I’m actually working on a little project and for those already in the business (back office, middle office or front office), I was wondering how your team was setting up counterparty exposure limits for a specific fund.
Let’s say that I’ve 4 counterparties (Goldman, BAML, CIBC and BNP Paribas). I’ve a fund invested mostly in Governments bonds. What’s the best way to cap the maximum possible exposure to a specified counterparty ? What’s the best way to get a specific amount as a limit (example: maximum possible exposure for Goldman Sachs for this specific fund should be 1 millions).
Clerarly something that we do not work much in the CFA program.
I haven’t established limits, but conceptually I think the best option is naive 1/n. Since you wouldn’t be comfortable losing $1m from Goldman, why would it be ok to lose more than $1m with another counterparty? I guess you could make an adjustment for credit quality, but I feel like default would be idiosyncratic, or a systemic failure. Either way concentrating in any wouldn’t be the best option.
Just my thinking. Not experience based. Good luck.
Well the 1/n rule did not occur to me but if I remember correctly according to CFAI, it is a surprisingly good strategy for portfolio diversification. Not sure what to think of it as a strategy because I am currently not in AM industry. Nevertheless, I enjoy the topic so I will make a puny try based on my banking experience and CFA knowledge.

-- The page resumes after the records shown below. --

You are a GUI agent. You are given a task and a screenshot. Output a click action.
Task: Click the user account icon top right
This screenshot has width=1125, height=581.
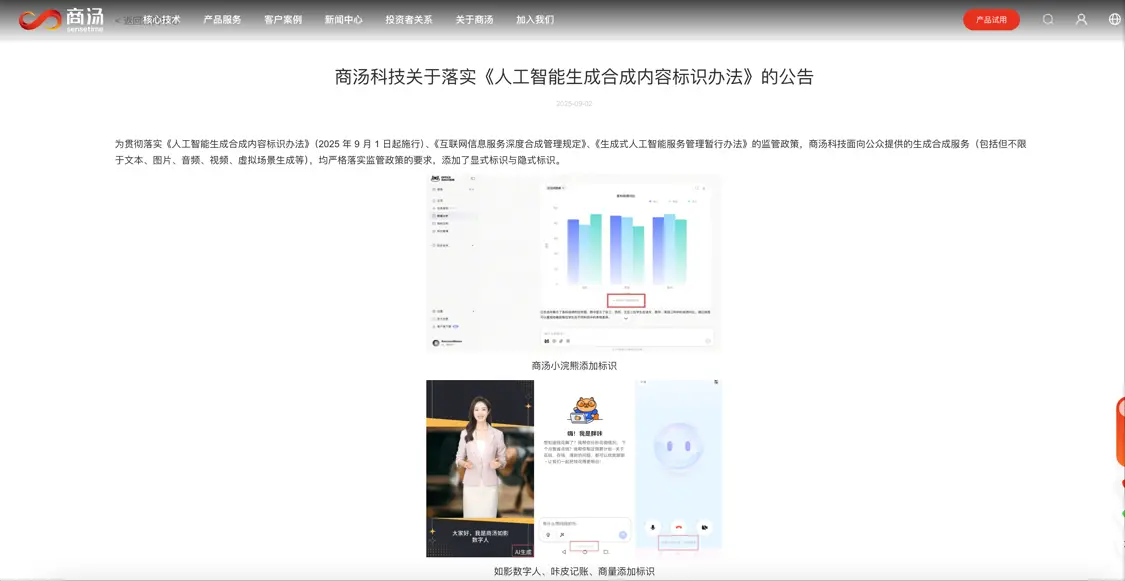point(1081,18)
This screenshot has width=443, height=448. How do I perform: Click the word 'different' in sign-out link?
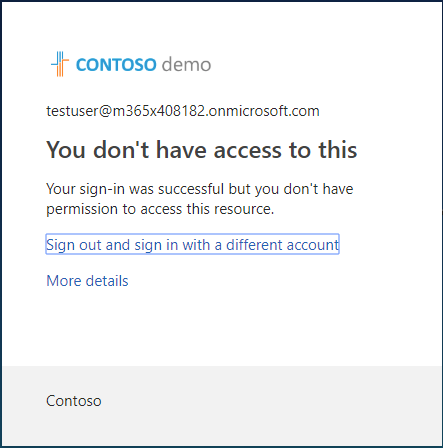point(254,245)
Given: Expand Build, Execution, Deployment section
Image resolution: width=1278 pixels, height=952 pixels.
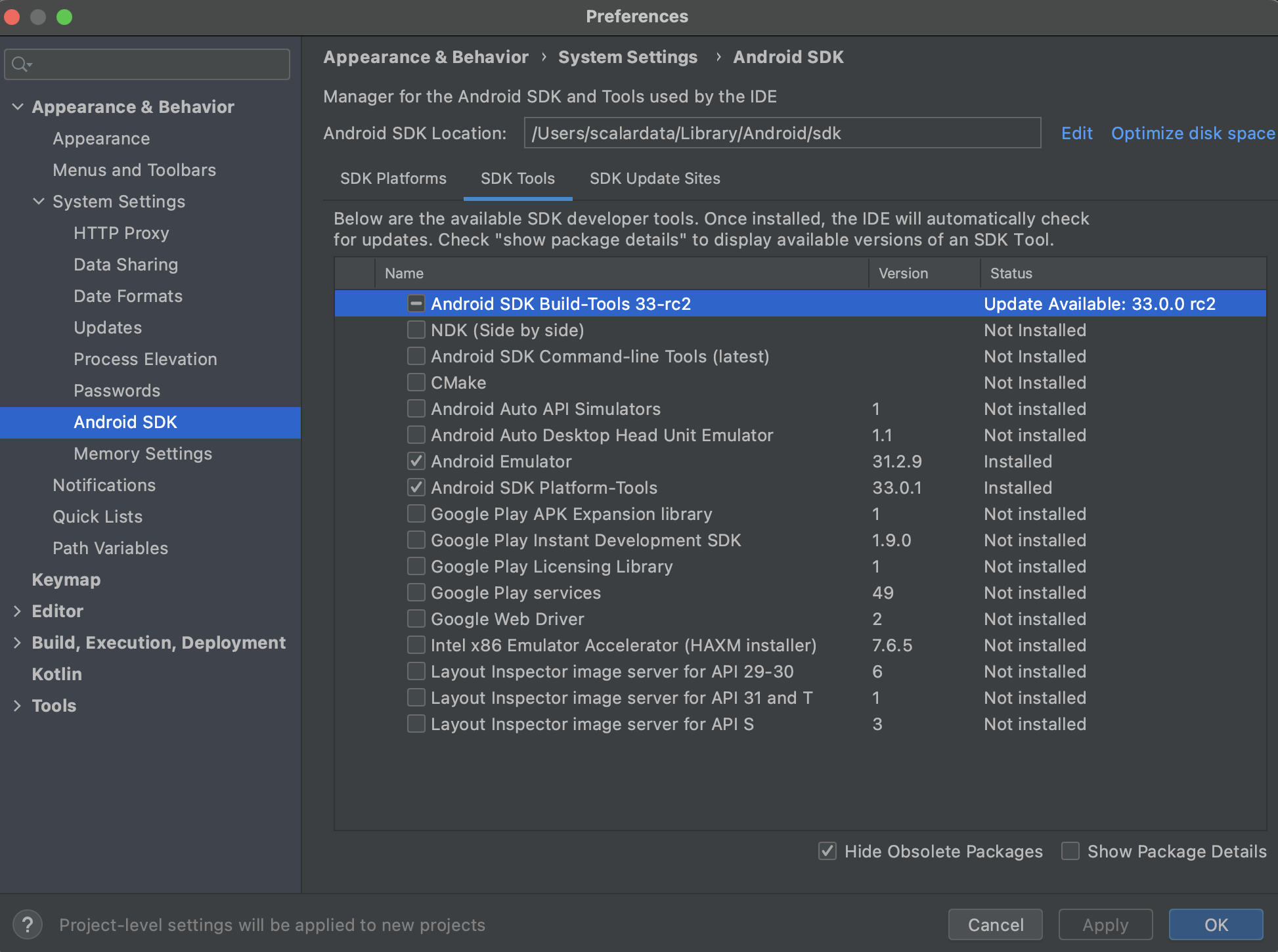Looking at the screenshot, I should (18, 642).
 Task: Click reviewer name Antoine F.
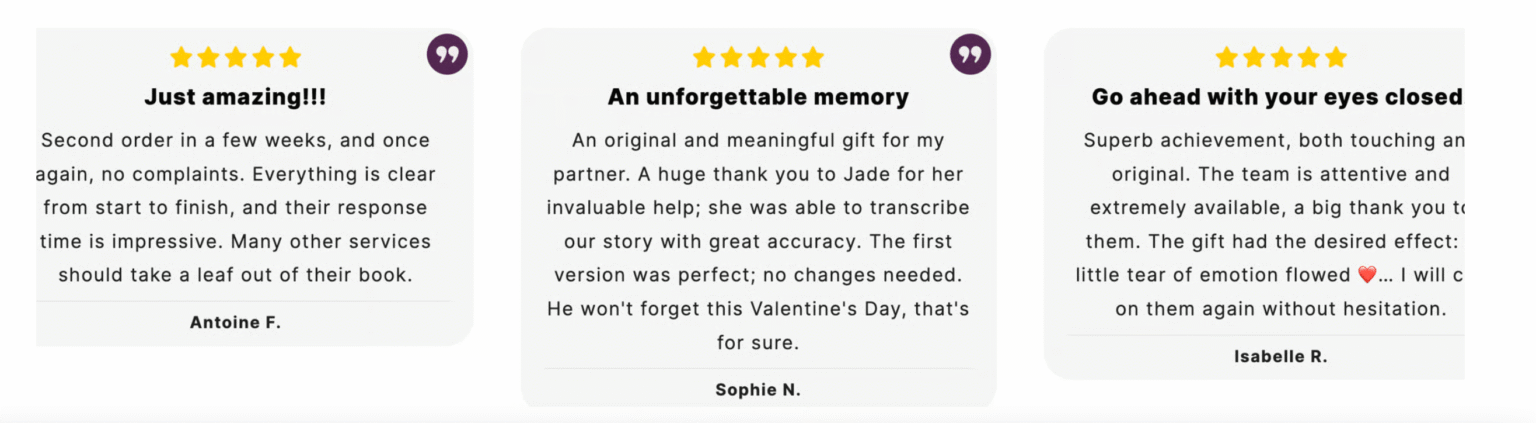pos(235,322)
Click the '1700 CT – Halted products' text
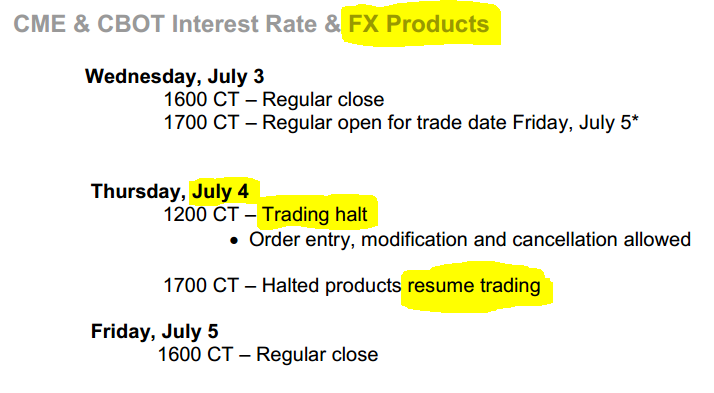This screenshot has height=393, width=714. pyautogui.click(x=282, y=286)
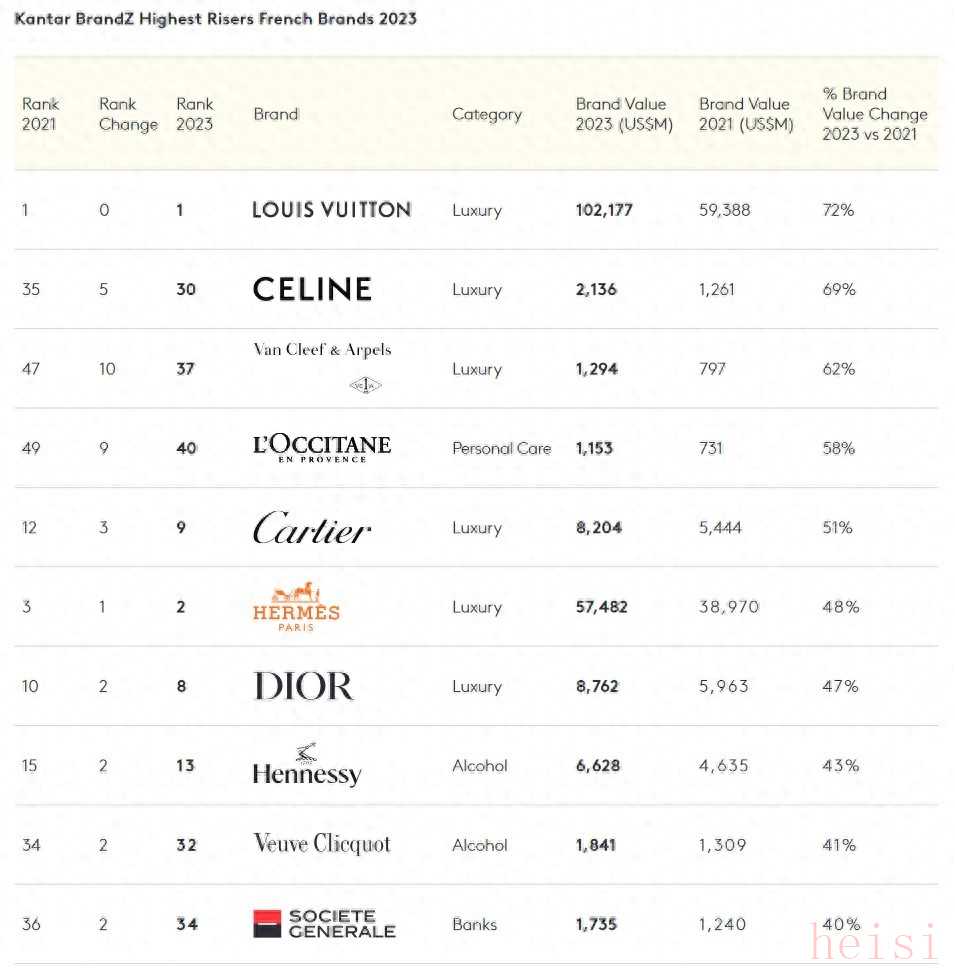Click the Personal Care category cell
Screen dimensions: 955x972
tap(501, 449)
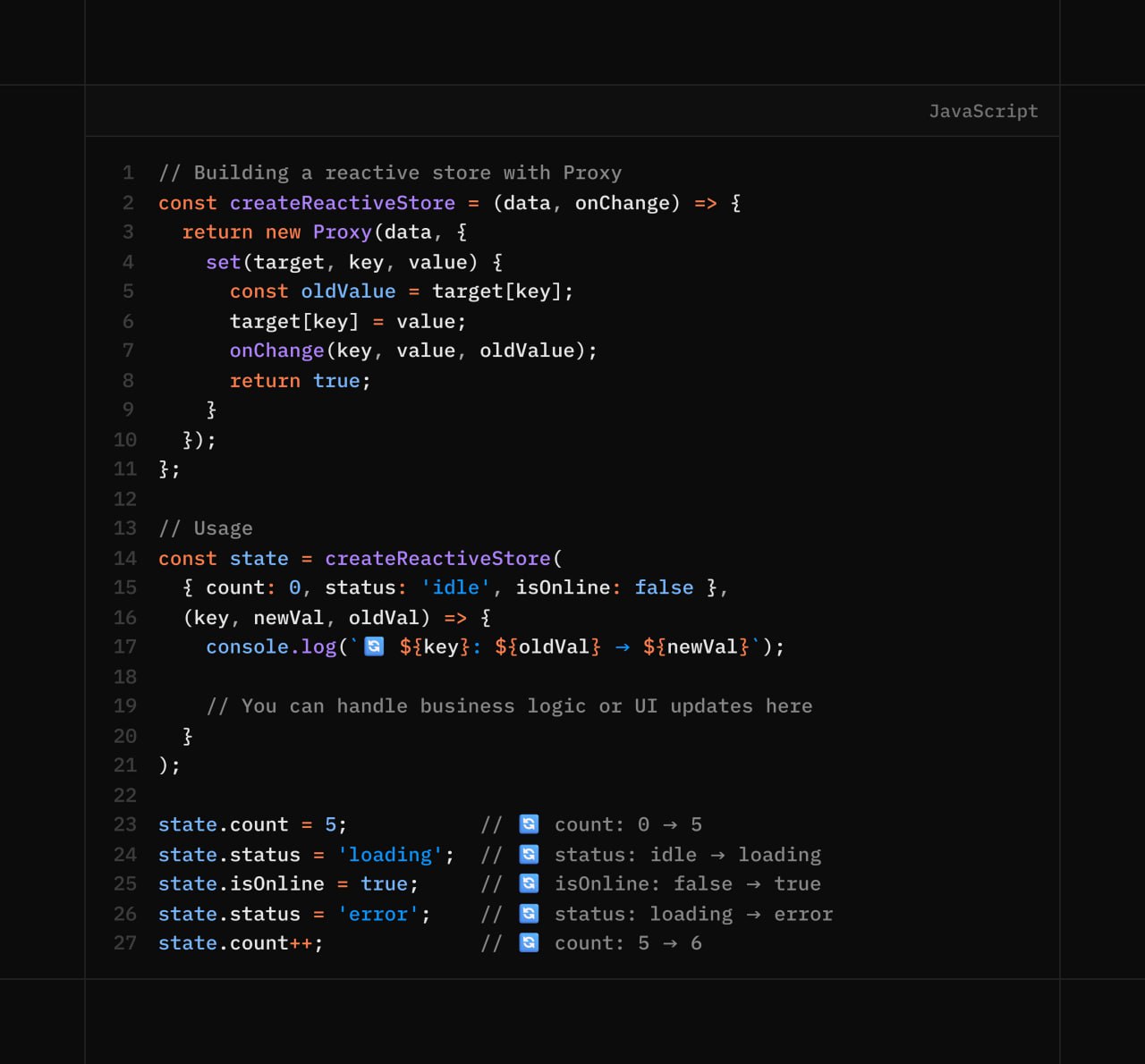
Task: Click the refresh emoji inside the console.log template
Action: [374, 646]
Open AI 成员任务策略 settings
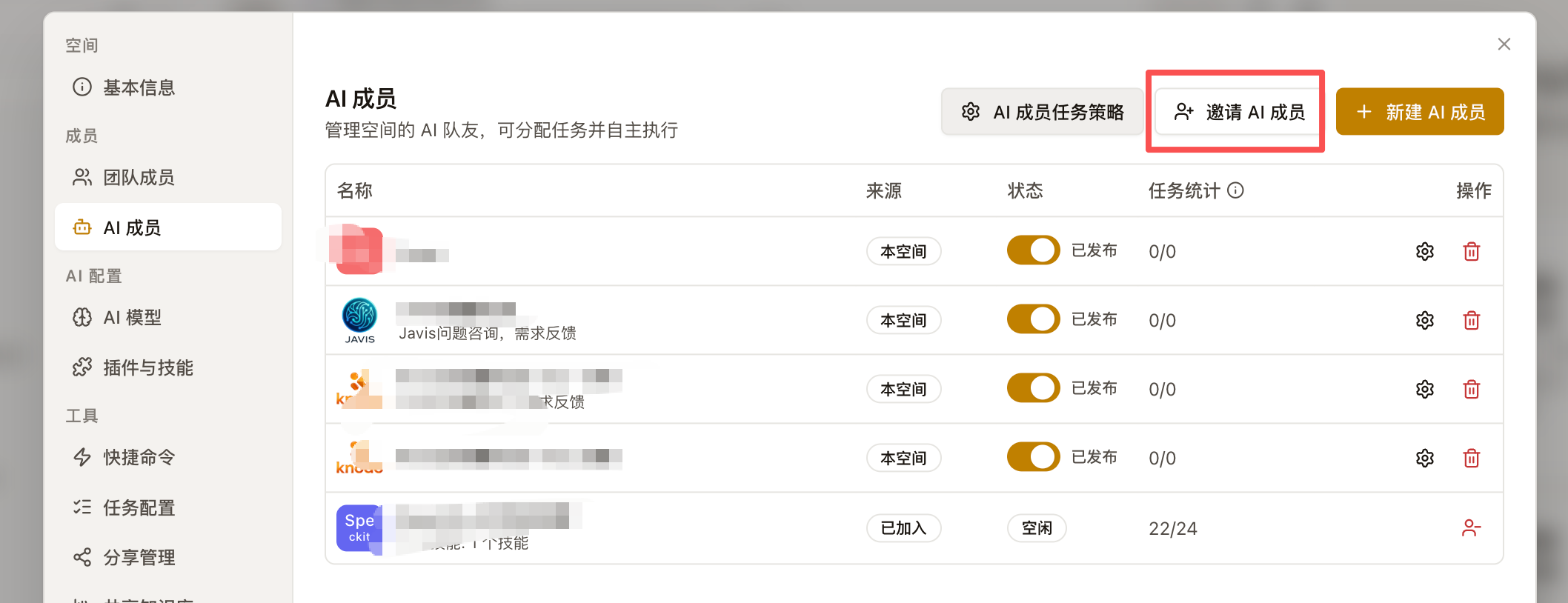Viewport: 1568px width, 603px height. click(x=1043, y=112)
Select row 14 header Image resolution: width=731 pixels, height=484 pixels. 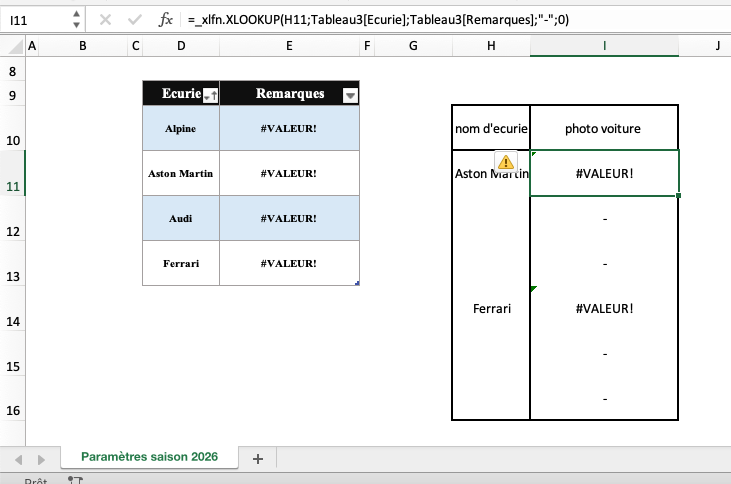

The strategy that did occur to me was setting a maximum dollar wise limit I would be willing to lose, say $5M. Then I would try given the data (i.e. volatility of returns, credit spreads, duration and correlation) from counterparties to calculate the probability of my portfolio reaching such losses and compare it to other investments and finally compare risk/return characteristics. Another important thing to keep in mind is the strategy of the fund (is it long only, etc) because some data may be irrelevant.
In short, IMO limits should be based on reasonable expected losses (including some stress testing). If worst case scenario is that you may lose 10% while given the risk/return characteristics you are ok to take risk so that you lose up to 7M then your exposure should not exceed 70M
I work in credit and I believe theres not a specific rule to setting up limits, it all depends on your company’s risk appetite and level of business desired. Traders usually request a certain transaction and it’s up to us to determine how much exposure can potentially arise given MTM and changes in AP/AR(think floating index pricing, I’m in the commodities business) so the amount of exposure can get pretty high. That being said, we have a large credit facility backed by our $4B parent company, so it’s common for us to have limits well in the $30-$50MM range for companies like Goldman Sachs. However limits like these are all covered under a CSA with specific ranges depending on public credit ratings. If we were dealing with let’s say a subsidiary of Goldman sachs the parent would need to provide a guaranty to allow us to extend credit, which at that point the credit limit would all depend on the face amount of the guaranty. As always, for non rated entities we do a dive into their financials and try to find reason to extend the amount of credit needed to satisfy the trader’s request. If there’s no required amount the easiest way to extend unsecured credit at a conservative level would be 3% of equity(obviously for a billionaire company that would be huge as $30MM is quite an excessive amount of unsecured credit). At the end of the day it depends on your company’s ERM system.
I think those should already be established rules for counterparty risk. Coming up with new rules seems like ad-hoc solutions. But if in a squeeze, I’d go with the counterparty’s credit rating and reputation, because you don’t have much more to go on with.
I work quite a bit with collateral and cpty risk but the limits are not something that I (MO) calculate/decide ourselves. It’s based on how much leeway risk department and FO is willing to give and how it fits the overall strategy.
I don’t believe you want to distinguish by cpty especially when it comes to limits. You want limits/constraints to be a % of an asset figure and a % of your equity figure. This is especially set at policy level allowing tactical adjustments based on desk’s experience with individual counterpartys.
for example you want to do more business with a certain cpty, you could approach but not exceed the limit.
revisit the policy if the desk feels its hands are tied if the translated $ constraint is unreasonable.